Perhaps I flatter myself too much and you, my reader, couldn’t care less about my doings over the last four months. But if so, humor my vanity while I relate the outline of my life in the last few months.
I finished junior year, ran home in a rush to pack for Rome and the beach, stayed a few days at the Outer Banks of North Carolina on a family vacation, and drove up to D.C. to fly to Rome. Exhale. And yes, it was quite as hectic a time as it sounds. But some how, miraculously, I finished the semester strongly and found time to plan and pack for my month abroad while planning and packing for the beach and putting my affairs (i.e. work) in order in the states. I also got to experience the rush and excitement of thinking I would not be going to Rome after all, when my flight was canceled due to the British Airways strike.
But I did get there. Along with five of my classmates, and we proceeded to take Rome by storm.
It was a wonderful time, as difficult as can be imagined, living in strange place with an unknown language and strange customs, but I did discover that my imagined affinity for Italy, stemming from my Italian heritage, is not quite so imagined as I once thought.

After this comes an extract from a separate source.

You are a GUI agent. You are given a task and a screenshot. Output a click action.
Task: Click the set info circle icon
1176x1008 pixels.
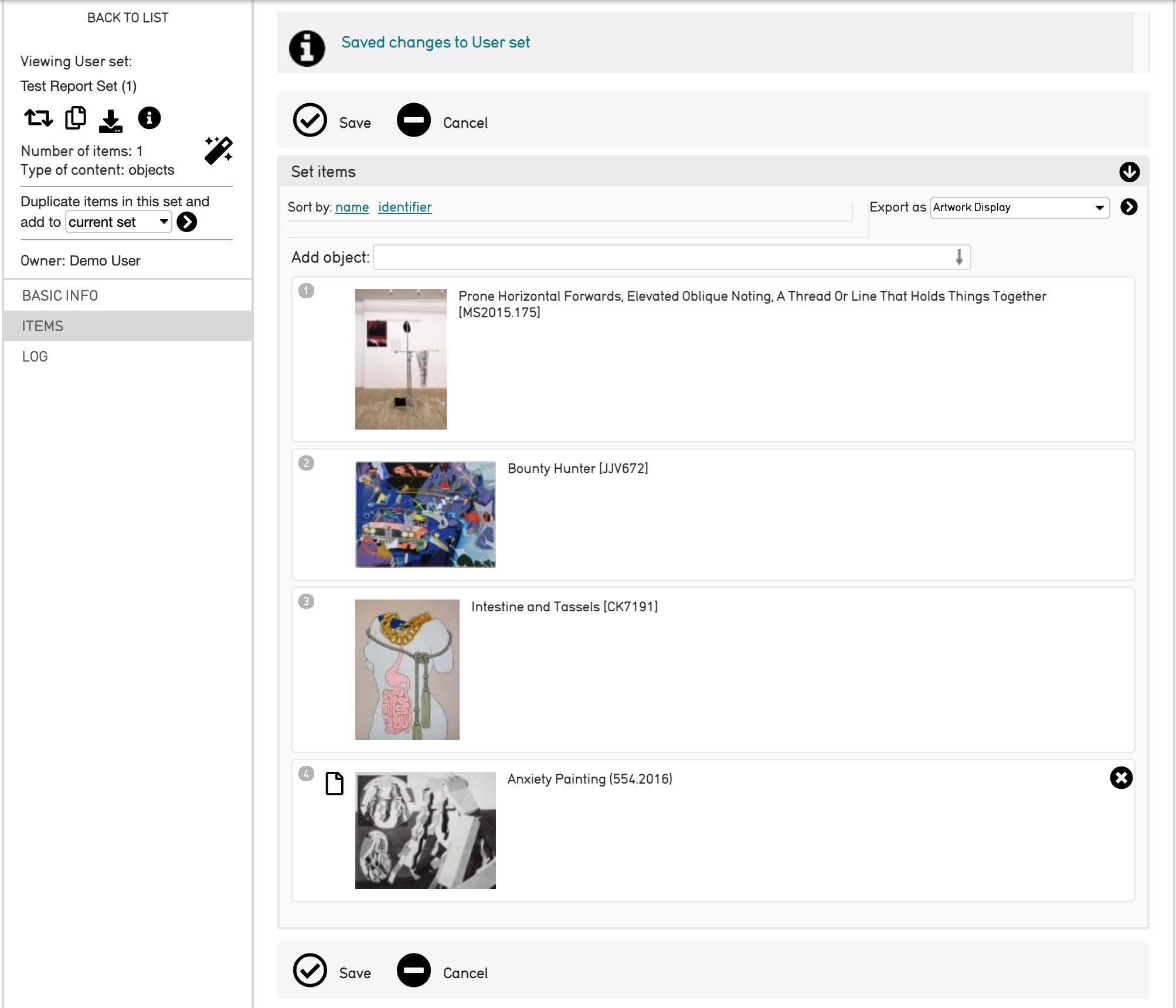[x=149, y=118]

Italy is wonderful and beautiful, often dirty, often incompetently managed, but certainly the most wonderful place I have ever been. The Italian way of life is very different from our lives in the states which are so often full of structure and regimes, driven by goals for the future. Italy is a land of Romance (literally. The number of couples making out on the streets was something my whole group struggled to become used to), of art, food, beauty, and the superfluous delights of life. Also, Italians are some of the kindest, most generous people you will ever meet. Whenever our group got into scrapes (and we often did) we were invariably rescued by kind Italians only too happy to translate, make phone calls, explain cultural customs, or simply chat about life in the states. In the end, I have fallen madly in love with Italy and am determined to go back one day.
But most of all, being in a foreign country with only nine other Americans forces one to come to terms with oneself. No group of people can live in such close and constant proximity without either killing each other, or becoming extremely close. And thankfully, though tempers at time rose high, we are all better for the wear and I know that I, certainly, learned so much about myself and what I want in life. There is nothing like being removed from all familiar ties to force one to prioritize one’s life!
But yes, the Vatican museums are incredible, St. Peter’s in breathtaking, Florence is awe-inspiring, Tuscany is a fairy-tale, and Cinque Terre is sublime. I shall never forget that month. It was perhaps the very best of my very short life.